The Online Risk Management Program ensures consideration of prevailing conditions, including other equipment OOS, and implementation of compensatory actions to assure adequate defense-in-depth when a DG is OOS. Although not quantified as a risk reduction factor, the insights from PRA are used to develop configuration-specific contingency plans, when needed. Such an approach further enhances the defense-in-depth concept and improves the overall reliability of the accident mitigating functions.

The following subsections and Table 1 summarize the capability of the plant to respond to events while a DG is unavailable. The DGs support the plant response to events involving LOOP. Based on the DCPP PRA, the most risk-significant scenarios in which DGs are required involve two important plant safety functions in addition to the AC power function: heat removal and reactor coolant pump (RCP) seal cooling. Table 1 provides a summary of the defense-in-depth of these safety functions for Unit 1, assuming offsite power is lost.
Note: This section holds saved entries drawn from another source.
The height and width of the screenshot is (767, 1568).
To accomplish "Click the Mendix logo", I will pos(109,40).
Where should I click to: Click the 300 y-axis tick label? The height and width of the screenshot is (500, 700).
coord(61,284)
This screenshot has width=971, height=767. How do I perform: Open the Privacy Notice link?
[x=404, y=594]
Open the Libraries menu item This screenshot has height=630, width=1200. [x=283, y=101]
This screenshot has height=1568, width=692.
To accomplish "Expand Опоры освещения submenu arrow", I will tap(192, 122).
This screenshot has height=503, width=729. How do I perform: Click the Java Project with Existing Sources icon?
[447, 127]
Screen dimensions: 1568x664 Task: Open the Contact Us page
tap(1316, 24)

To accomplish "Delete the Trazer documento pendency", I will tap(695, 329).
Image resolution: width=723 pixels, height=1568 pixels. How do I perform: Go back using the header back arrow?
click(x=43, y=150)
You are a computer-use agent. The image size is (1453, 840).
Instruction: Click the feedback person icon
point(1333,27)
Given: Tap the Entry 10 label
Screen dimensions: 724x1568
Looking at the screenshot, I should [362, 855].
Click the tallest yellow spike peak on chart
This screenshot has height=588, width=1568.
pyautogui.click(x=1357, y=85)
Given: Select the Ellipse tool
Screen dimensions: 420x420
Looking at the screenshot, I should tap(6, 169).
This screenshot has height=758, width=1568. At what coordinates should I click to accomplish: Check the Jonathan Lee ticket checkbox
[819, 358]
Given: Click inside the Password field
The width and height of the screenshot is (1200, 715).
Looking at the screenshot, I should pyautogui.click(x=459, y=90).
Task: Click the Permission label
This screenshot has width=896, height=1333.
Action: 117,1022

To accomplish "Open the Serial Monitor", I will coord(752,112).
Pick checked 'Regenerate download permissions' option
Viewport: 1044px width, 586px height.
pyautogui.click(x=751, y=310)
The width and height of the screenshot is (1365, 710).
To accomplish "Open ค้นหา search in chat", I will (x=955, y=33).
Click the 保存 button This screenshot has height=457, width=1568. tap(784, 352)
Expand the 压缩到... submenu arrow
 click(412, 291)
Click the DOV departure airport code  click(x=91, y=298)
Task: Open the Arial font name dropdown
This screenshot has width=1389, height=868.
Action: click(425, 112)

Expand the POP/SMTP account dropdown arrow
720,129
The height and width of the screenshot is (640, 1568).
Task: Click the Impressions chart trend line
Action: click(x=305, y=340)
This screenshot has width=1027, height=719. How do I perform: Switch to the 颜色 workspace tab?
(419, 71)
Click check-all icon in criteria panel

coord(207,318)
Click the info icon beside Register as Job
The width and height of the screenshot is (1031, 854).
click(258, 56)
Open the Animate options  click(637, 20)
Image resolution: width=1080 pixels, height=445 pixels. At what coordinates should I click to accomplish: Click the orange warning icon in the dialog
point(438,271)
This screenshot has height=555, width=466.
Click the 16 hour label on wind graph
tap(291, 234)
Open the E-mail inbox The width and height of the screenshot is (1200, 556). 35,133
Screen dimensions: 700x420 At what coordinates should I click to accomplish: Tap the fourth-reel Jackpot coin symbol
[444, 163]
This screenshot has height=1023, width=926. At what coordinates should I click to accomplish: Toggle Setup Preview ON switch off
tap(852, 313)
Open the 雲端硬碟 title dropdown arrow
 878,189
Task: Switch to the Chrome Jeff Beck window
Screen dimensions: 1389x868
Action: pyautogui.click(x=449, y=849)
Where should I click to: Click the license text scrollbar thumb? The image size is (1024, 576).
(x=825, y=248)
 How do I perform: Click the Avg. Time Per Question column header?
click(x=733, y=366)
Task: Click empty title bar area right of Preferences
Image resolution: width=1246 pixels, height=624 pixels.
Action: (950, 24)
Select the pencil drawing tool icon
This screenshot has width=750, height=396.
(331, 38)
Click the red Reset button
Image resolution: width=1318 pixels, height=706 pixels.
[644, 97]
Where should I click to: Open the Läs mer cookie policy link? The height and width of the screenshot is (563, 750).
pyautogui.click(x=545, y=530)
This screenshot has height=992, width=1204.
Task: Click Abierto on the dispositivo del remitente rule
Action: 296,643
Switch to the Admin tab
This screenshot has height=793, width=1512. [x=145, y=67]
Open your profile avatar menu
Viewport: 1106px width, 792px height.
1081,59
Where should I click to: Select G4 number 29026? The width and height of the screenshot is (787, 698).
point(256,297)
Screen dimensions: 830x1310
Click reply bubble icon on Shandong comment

AC Power In the context of this evaluation, AC power availability involves the availability of AC power to the vital buses for event mitigation, if the normal offsite power supply is lost (e.g., due to a LOOP). This requires providing alternate or emergency power to vital buses F, G, and H. As described previously, a dedicated DG is available to supply emergency AC power to each vital bus.

Heat Removal Assurance of adequate heat removal is primarily supported by AFW feed and bleed. AFW feed and bleed involves pumping AFW water, which is at ambient temperature, into the SGs and removing heated water via the blowdown system, or removing steam via the steam dump valves, or the atmospheric dump valves if the condenser is not available. The primary and desired mode of decay heat removal is via the steam generators. In the event of a LOOP, this can be accomplished with any one of three AFW pumps (one turbine, and two motor-driven). Alternatively, core cooling can be accomplished via reactor coolant system (RCS) feed and bleed cooling if AFW fails.

RCS feed and bleed involves injecting water into the RCS with an emergency core cooling system (ECCS) pump (charging, SI or residual 9

Enclosure 1 PG&E Letter DCL-03-060 heat removal (RHR) depending on RCS pressure) and bleeding via a power-operated relief valve (PORV).

RCP Seal Cooling Although RCP seal cooling is not a true safety function, it is important in LOOP cases and can be evaluated from a defense-in-depth perspective. Even with the RCPs not in operation, the RCP seals need to be protected from overheating by the reactor coolant. The thermal barriers, cooled by component cooling water (CCW), are capable of preventing overheating and degradation of the RCP seals. RCP seal integrity can also be maintained via RCP seal injection using the centrifugal charging pumps. Either CCW cooling of the thermal barriers (note that CCW requires success of ASW) or seal injection alone is capable of maintaining adequate RCP seal cooling. If CCW is unavailable, fire protection system flow through installation of a jumper can be used to cool the centrifugal charging pumps, which provide seal injection flow.

From Table 1, it can be seen that in all cases, including those with a DG OOS, the plant has at least two means of assuring that each safety function can be met. From this table, it can also be seen that when DG 1-3 is unavailable, there is less redundancy than the other configurations. The relative importance of DG 1-3 is also seen in the PRA results and is consistent with the defense-in-depth evaluation. The same evaluation would apply to Unit 2.

Additional Defense-in-Depth Considerations No new potential common cause failure modes are introduced by the proposed TS changes, and protection against common cause failure modes previously considered is not compromised.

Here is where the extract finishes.